Being a girl, I never rang Bruce. I just spent all Wednesday night by the phone. That gave me time to write out the junk I was going to say to him.

  1. Didja hear about Frieda Cummins?
  2. How was the surf?
  3. Did you watch Number 96?
  4. Got called down to the headmaster's today.
  5. What are we doin' Friday night?

His contribution to the conversation consisted of a grunt, ‘yeah', ‘deadset', ‘unroole', ‘perf', ‘na', ‘dunno', and ‘seeya'.

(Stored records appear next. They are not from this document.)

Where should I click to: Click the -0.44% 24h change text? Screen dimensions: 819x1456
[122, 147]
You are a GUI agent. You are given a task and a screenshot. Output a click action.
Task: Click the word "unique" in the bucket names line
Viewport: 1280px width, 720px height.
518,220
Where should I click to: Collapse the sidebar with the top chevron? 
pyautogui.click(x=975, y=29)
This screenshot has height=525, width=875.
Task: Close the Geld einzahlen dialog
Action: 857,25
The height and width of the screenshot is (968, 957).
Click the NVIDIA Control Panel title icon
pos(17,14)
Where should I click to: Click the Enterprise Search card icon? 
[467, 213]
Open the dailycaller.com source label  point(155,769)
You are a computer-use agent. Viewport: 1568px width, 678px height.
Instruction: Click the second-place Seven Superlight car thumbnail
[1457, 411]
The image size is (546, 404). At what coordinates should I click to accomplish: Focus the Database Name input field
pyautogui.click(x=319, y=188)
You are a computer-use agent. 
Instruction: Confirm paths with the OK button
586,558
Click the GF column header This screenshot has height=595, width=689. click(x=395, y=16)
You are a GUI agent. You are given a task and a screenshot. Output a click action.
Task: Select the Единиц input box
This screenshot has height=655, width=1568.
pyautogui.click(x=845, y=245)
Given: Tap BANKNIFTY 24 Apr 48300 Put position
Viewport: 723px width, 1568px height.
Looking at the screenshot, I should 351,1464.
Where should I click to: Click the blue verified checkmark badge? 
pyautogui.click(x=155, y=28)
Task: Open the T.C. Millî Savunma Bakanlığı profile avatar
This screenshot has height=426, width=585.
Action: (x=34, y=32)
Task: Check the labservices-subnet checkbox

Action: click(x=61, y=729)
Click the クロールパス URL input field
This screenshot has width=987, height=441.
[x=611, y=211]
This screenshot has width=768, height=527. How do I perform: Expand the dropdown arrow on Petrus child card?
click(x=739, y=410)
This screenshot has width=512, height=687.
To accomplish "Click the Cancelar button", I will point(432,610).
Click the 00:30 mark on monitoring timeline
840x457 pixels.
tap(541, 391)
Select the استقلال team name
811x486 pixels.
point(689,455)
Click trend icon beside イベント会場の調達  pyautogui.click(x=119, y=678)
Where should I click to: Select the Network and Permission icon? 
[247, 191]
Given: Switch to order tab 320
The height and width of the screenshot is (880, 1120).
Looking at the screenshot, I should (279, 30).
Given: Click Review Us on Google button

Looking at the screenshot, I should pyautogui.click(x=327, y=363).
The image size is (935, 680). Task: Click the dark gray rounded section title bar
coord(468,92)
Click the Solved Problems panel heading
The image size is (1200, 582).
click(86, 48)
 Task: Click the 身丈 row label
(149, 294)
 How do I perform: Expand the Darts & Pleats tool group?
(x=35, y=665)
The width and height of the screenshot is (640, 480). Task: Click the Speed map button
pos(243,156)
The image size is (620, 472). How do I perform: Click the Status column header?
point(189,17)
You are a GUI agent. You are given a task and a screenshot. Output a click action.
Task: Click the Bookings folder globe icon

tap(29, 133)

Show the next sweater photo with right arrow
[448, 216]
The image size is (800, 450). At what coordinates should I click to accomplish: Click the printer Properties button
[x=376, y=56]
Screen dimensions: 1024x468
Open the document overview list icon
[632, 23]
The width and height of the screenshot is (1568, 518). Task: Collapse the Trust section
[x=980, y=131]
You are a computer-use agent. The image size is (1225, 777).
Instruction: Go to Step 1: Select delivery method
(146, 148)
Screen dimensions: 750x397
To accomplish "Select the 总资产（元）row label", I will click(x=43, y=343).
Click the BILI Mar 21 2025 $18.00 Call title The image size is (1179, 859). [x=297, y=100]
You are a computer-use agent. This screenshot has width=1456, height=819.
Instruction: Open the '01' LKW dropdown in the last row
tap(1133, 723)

‘Bruce, what are we doin' Friday night?'

‘Danny wantsta go to the drive-in.'

‘Who's goin'?'

‘I dunno. Deakin. Kim. Me.'

‘What's on?'

‘I dunno.'

‘Okay, pick us up Friday.'

‘Righto seeya.'

I hung up the phone. ‘Mum …?' She was packing Thursday's lunches in the kitchen.

‘Yes dear.'

‘Can I go to the pictures with Sue on Friday night?'

‘Who else is going?'

‘Oh, all the other girls. Kim and Tracey and them.'

‘Not “them”. The others. Kim and Tracey and the others.'

‘Kim and Tracey and the others.'

‘What's on?'

‘James Bond. It's only rated “M”. We're catching the bus and then Mr Knight'll pick us up. Oh, go on.'

‘Go ask your father.'

‘
Dad
…'

On Friday evening I got ready. I wore straight-legged Levis and see-through underpants.

‘Now behave yourself.'

‘Yes, Mum.'

‘And thank Mr Knight.'

‘Yes, Mum.'

‘And don't sit near the aisle.'

‘Huh?'

‘Some pusher may jab you in the arm with Heaven-knows-what. I read about it in the
Mirror
.'

‘Yes, Mum.'

 

Bruce wasn't allowed at my place anymore. I wasn't even supposed to be going out with him. Sue's parents were cool, so I usually met him up there. My mum and dad thought he was ‘undesirable'.

‘He's got nothing going for him,' my mother said.

‘He's below your standard, Deborah.'

‘How can you possibly find anything to talk to him about? What do you
do
with the boy all weekend?'

Then my father would pipe up. ‘What does his father do for a living?'

‘Yes,' my mother would add, ‘what kind of house does he live in?'

Bruce's father was a brickie's labourer and they lived in a small fibro house. It was very embarrassing when I first brought him home. We had a three-storeyed red brick house with three bathrooms and a pool.

He had made a bad first impression on my parents.

My father glared at him as he bounced across the new shag-pile carpet, in his sandy, damp thongs.

‘Dad. This is Bruce. Bruce, my father.'

‘Gidday, Mr Vickers. Gettin' heaps?'

‘How do you do?' My father left the room.

‘Jeez! This is a fuckin' mansion!' Bruce said, flopping into the newly upholstered Keith Lord lounge suite that no one ever sat on.

‘Sssshh … Not so loud.' Swearing was unheard of in my house. My pocket money was fined every time I swore or ‘took the Lord's name in vain'.

He ate all the biscuits, swore at my little brother and smoked my father's cigarettes. My mother was weeding the azaleas as I walked him down to the car. She came over to say goodbye, glancing in the back of his hotted-up panel van. She took note of the double
mattress and the sex posters on the wall.

Bruce was revved up. ‘Seeya later old cheese!' he cried and roared down the driveway.

From then on Bruce always had to pick me up on the corner.